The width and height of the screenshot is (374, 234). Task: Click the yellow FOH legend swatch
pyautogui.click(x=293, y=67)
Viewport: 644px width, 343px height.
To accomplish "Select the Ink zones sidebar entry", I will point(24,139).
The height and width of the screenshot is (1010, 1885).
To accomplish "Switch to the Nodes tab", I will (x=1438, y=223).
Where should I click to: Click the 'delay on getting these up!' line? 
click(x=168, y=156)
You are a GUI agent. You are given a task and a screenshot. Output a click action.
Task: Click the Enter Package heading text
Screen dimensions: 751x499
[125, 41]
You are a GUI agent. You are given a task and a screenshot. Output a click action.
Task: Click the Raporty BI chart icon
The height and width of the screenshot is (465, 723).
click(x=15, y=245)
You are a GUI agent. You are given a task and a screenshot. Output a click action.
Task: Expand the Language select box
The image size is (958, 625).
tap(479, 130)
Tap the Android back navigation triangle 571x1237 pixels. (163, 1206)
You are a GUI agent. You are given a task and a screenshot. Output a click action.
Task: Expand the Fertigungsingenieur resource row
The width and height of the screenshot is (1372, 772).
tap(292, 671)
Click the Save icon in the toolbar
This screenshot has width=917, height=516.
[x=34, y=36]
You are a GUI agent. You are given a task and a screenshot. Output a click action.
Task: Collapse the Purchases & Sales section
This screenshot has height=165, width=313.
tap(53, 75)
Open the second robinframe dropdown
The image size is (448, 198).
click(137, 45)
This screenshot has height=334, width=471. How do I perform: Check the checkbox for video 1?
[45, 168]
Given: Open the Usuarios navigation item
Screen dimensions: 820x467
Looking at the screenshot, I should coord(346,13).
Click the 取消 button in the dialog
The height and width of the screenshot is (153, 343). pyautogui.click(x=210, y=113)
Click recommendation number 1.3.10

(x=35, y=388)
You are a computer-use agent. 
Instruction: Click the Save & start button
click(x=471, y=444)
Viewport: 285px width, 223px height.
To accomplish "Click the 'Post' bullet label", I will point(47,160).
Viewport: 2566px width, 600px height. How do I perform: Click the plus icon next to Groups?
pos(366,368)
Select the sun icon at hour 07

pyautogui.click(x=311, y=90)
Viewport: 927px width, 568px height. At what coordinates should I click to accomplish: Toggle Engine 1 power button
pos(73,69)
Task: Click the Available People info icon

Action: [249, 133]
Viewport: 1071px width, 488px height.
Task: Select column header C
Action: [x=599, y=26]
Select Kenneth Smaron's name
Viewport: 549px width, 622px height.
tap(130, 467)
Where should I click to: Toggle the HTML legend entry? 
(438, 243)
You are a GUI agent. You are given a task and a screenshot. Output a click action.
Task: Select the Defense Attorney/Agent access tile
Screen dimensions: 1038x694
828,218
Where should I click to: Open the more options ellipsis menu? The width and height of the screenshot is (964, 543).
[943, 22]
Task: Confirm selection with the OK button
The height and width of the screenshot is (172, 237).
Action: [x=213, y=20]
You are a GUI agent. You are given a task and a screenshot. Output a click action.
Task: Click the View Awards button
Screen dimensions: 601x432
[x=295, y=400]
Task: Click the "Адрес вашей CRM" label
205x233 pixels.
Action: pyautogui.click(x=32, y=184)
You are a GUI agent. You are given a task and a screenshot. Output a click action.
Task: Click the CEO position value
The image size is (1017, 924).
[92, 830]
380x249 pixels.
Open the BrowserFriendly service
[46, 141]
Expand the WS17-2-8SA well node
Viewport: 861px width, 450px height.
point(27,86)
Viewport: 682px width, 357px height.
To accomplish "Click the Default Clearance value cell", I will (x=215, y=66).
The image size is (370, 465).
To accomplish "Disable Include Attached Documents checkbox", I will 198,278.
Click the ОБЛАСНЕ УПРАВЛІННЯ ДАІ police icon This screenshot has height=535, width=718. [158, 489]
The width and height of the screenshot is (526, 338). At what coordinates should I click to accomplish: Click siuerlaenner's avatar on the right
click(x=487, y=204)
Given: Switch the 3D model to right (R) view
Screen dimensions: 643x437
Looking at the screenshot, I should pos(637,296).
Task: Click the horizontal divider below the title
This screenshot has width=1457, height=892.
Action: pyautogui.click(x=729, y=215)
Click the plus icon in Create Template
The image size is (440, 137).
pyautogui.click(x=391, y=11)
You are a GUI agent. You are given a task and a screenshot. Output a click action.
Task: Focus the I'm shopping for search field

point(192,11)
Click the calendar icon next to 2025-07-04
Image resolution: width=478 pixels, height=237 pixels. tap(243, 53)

○ ○ ○ ○ ○ ○ ○

• _Exercise description_
From the material above, please return each line containing "Switch".

• _Answer space_
To accomplish "Switch to the Nodes tab", I will (x=1438, y=223).
Given: Switch the 3D model to right (R) view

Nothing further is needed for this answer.